Aave V3で資産を借り入れる際には、金利タイプの選択・担保比率の管理・返済計画の策定など、複数の判断が求められます。適切な戦略を持たずに借り入れると、金利急騰や担保価格の急落によって想定外の損失を被るリスクがあります。本記事では、Aave V3の借入機能を最大限に活用するための実践的な知識を体系的に解説します。

変動金利(Variable Rate)の特性と活用場面

変動金利の仕組みと金利モデル

Aave V3の変動金利は「Interest Rate Strategy」と呼ばれるスマートコントラクトによって制御されます。各資産には「最適利用率(Optimal Utilization Rate)」が設定されており、現在の利用率がそれを下回っている場合は低い金利帯で推移し、超えると急激に金利が上昇します。
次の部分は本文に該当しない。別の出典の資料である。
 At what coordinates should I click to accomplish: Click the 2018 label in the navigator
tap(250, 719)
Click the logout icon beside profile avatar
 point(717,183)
たとえばUSDCの最適利用率が90%に設定されている場合、利用率が90%を超えると借入金利が急騰する仕組みです。

変動金利はリアルタイムでプールの需給を反映するため、需要が低い時期には非常に低い金利で借り入れられます。一方、市場が活況になってレンディング需要が高まると金利が跳ね上がります。短期借り入れや金利モニタリングが得意なユーザーに向いています。

変動金利が有利になる市場環境

全般的に相場が落ち着いている時期、またはDeFi全体の借り入れ需要が低い時期は変動金利が低く抑えられる傾向があります。ベアマーケット中盤や相場の方向感がない時期には、ステーブルコインの変動借入金利が年率1〜3%台に落ち着くことがあります。このような環境では変動金利を選択し、金利が上昇し始めたら返済または固定金利へのスワップを検討するのが合理的です。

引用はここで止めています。